Top Black Hat Hackers - allinhtml
http://www.improgrammer.net/top-10-black-hat-hackers/

======
fabulist
I have some issues with this list.

1\. If we know who they are, are they really the best? David Smith is, as the
article says, the only person to go to jail for writing a Macro virus, the
past time of script kiddies everywhere (at one point at least; I'm not sure if
you can still perform the necessary tricks with overwriting the default
template, etc). I find that rather telling.
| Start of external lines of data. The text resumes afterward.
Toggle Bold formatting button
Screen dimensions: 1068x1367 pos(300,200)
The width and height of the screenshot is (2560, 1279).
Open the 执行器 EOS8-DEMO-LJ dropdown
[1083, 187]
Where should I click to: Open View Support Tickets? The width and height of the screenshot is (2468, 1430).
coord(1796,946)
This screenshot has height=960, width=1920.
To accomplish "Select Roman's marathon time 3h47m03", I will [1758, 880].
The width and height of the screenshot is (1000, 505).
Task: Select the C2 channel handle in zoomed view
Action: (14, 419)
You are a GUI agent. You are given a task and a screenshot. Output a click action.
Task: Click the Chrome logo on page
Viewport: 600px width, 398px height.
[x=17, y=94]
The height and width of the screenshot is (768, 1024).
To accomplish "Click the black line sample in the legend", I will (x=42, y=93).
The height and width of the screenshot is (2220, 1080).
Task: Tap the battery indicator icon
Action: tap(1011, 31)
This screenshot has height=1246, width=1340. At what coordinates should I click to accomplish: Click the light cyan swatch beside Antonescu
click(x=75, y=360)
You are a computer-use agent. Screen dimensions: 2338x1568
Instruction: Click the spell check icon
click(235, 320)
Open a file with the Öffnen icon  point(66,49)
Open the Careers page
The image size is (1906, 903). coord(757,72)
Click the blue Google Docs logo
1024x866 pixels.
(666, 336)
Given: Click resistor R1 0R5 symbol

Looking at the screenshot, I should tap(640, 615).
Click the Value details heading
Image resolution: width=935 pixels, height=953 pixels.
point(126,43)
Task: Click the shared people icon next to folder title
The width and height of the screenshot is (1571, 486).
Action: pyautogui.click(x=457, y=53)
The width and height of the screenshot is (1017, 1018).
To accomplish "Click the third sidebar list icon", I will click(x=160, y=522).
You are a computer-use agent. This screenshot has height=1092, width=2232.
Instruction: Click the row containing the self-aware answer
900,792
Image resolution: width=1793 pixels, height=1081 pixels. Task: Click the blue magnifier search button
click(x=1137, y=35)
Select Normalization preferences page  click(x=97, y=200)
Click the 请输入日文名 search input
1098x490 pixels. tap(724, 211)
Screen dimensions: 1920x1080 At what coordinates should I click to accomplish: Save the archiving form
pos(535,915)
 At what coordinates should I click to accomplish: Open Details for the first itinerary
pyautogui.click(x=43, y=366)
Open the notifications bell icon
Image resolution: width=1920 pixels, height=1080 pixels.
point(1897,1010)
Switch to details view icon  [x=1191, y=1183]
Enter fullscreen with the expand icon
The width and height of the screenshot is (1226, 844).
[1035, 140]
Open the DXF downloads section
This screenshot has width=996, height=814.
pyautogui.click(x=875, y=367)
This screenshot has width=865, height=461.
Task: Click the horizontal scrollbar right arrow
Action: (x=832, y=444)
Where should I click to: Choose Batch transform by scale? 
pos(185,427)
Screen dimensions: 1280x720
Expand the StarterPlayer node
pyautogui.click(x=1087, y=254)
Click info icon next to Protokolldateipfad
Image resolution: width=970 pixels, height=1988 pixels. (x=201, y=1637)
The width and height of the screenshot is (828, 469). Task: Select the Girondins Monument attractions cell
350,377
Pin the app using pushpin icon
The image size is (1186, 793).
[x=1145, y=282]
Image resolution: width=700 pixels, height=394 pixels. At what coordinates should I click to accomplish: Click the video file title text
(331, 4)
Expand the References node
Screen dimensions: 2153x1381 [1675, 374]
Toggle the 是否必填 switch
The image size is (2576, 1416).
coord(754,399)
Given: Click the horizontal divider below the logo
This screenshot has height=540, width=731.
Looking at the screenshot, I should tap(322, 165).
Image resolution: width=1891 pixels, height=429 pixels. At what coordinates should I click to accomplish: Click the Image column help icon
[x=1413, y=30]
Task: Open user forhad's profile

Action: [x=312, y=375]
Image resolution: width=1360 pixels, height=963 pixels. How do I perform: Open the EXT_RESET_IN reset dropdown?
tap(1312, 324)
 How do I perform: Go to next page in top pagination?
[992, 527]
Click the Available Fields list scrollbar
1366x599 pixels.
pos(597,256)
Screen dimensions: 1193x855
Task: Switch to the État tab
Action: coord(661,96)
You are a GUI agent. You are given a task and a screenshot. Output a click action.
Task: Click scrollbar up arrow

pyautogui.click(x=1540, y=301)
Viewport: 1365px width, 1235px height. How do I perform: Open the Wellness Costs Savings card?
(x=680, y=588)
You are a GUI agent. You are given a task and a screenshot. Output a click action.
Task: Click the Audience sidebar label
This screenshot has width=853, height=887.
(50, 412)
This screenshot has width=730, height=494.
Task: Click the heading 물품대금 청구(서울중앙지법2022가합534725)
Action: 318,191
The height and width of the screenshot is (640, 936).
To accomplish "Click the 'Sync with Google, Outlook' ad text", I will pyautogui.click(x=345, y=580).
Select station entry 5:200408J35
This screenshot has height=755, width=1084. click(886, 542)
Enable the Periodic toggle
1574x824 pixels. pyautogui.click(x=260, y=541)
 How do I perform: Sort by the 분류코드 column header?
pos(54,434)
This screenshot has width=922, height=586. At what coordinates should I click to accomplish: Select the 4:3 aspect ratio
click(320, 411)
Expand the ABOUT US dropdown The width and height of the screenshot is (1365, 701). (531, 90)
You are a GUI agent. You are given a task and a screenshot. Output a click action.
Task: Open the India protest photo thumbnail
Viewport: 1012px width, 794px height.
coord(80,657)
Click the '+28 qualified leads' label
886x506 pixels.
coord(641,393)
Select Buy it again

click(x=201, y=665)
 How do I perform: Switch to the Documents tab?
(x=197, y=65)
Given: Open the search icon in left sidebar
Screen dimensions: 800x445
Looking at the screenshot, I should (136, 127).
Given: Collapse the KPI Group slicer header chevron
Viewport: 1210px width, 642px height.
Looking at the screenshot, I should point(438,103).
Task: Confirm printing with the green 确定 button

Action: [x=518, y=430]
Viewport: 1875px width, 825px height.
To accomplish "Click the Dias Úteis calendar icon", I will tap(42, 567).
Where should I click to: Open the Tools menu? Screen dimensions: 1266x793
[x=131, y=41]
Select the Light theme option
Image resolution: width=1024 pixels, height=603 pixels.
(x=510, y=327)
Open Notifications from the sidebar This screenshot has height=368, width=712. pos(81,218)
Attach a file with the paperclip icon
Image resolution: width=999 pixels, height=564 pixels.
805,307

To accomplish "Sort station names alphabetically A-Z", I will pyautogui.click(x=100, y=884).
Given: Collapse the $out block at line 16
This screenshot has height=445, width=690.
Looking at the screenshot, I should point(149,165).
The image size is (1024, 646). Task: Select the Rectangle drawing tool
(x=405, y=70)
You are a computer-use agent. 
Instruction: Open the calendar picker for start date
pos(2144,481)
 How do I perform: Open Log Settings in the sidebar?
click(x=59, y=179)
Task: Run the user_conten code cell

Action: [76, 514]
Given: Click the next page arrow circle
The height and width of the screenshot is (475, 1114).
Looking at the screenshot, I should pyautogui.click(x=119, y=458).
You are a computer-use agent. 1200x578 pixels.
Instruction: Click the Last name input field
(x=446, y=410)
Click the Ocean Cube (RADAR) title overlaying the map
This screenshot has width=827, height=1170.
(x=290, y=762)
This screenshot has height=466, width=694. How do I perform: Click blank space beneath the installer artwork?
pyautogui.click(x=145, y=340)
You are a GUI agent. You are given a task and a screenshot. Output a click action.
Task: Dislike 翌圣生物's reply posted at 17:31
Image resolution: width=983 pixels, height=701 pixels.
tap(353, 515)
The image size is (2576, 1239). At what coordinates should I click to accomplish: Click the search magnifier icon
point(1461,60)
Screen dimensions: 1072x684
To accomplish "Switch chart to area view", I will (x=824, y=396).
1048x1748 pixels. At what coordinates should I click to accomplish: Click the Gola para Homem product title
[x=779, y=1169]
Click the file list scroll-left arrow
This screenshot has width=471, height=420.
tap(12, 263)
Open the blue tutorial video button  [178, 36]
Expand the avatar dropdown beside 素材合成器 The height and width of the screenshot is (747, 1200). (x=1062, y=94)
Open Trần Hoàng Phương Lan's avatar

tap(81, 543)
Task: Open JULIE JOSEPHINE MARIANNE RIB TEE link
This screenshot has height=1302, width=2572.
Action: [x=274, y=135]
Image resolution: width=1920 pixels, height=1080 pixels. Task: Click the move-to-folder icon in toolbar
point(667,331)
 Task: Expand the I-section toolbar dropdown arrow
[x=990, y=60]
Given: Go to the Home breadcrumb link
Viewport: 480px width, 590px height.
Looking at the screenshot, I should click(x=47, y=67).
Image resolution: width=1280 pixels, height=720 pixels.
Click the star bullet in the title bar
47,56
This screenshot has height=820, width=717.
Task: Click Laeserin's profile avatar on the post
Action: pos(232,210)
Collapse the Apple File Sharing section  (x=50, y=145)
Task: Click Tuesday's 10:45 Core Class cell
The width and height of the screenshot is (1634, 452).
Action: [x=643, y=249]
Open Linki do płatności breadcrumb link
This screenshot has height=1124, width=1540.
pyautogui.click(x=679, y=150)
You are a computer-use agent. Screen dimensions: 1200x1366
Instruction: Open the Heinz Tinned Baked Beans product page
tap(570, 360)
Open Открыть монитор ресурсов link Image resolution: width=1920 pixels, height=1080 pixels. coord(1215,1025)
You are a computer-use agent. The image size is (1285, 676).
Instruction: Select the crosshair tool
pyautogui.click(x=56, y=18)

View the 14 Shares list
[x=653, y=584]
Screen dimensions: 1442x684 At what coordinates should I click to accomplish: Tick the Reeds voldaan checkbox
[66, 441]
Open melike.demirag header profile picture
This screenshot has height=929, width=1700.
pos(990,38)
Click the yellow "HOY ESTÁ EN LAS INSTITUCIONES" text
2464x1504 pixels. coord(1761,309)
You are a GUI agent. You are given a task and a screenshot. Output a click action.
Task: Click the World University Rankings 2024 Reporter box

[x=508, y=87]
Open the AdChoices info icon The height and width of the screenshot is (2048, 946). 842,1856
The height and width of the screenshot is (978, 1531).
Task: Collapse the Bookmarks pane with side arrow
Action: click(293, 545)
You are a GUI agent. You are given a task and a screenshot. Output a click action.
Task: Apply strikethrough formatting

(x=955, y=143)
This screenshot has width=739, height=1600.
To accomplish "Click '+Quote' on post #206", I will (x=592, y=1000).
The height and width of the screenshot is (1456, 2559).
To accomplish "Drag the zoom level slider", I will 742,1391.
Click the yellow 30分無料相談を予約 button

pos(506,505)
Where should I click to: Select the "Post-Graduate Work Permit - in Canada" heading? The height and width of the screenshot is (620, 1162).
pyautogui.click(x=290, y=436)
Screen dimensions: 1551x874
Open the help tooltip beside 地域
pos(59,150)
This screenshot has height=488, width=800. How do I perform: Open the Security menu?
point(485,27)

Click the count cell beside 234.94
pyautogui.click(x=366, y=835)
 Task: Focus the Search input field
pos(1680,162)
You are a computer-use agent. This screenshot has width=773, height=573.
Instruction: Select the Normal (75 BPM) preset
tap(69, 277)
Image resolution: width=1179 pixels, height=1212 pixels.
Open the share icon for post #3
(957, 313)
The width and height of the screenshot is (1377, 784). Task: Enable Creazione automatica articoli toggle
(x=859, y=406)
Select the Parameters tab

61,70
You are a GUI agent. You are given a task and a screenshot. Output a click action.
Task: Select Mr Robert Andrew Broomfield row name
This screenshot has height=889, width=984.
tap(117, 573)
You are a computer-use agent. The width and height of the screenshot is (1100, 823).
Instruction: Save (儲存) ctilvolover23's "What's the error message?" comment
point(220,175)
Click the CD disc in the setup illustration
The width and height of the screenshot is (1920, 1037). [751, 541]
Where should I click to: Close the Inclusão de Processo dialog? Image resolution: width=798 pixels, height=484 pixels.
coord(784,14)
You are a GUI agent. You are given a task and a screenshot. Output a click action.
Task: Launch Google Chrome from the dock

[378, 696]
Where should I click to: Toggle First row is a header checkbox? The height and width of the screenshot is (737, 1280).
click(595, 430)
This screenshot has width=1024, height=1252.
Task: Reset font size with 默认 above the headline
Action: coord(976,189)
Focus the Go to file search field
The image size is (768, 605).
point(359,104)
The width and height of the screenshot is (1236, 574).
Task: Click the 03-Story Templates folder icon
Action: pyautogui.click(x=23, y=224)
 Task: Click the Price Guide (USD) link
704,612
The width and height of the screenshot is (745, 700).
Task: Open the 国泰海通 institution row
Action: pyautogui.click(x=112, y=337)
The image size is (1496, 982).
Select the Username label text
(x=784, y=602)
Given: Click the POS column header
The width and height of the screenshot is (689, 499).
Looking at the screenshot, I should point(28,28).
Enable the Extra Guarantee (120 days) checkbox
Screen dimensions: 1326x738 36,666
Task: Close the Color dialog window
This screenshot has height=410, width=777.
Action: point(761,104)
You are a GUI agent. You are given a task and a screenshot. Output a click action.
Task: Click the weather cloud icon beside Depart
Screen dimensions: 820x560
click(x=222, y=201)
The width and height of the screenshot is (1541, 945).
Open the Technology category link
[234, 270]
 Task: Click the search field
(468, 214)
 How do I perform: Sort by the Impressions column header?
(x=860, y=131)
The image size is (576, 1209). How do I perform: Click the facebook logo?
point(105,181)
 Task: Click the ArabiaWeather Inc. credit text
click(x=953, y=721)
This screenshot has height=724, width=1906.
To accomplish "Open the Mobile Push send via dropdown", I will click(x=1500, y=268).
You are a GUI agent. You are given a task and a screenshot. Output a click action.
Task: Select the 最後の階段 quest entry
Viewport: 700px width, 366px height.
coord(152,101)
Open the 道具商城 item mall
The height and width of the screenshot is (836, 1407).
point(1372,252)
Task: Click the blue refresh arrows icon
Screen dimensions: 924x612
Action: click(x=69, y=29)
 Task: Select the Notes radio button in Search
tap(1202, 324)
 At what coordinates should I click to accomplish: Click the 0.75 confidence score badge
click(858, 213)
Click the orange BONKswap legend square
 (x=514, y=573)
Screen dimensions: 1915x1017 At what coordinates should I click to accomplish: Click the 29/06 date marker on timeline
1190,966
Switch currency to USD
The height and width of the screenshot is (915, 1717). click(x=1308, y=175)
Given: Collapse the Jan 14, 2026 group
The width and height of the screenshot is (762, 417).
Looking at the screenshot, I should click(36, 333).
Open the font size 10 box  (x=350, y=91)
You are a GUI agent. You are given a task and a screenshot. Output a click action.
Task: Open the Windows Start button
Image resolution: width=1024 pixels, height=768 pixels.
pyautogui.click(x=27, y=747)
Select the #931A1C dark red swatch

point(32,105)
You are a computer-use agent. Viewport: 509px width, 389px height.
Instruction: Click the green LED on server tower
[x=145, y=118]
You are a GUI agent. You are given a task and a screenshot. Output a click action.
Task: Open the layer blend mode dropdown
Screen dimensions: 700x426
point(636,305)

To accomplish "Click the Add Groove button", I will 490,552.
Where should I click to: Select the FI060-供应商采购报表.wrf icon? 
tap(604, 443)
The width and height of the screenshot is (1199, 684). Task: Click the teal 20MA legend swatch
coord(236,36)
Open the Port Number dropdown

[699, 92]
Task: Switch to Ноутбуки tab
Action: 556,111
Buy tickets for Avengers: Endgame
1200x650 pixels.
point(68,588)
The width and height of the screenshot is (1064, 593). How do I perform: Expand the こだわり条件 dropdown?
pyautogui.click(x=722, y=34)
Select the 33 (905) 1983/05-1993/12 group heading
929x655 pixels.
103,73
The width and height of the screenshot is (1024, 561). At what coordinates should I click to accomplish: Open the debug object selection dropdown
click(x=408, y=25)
2\. I would never call Hotz a "Black Hat" for hacking on hardware he owned. I
wouldn't describe RTM, Lamo, or James that way either, though they accessed
systems that weren't theres. Only three of the people on this list sought any
kind of material gain; the rest of them have questionable ethics, but are
mostly motivated by curiosity. Even McKinnon, for whom black hat is probably a
fitting epitaph, was in search of information he believed was being unjustly
withheld from the public.

Maybe this is just me, but I think of someone as a black hat if they are out
to do harm; to destroy systems, steal money, or sap resources.

3\. Maybe this is a nitpick, but packet sniffing is a passive attack by
someone with access to a router, switch, WiFi encryption keys, etc. ARP
spoofing is an active attack performed by ordinary hosts on the same LAN as
the target that can achieve similar goals.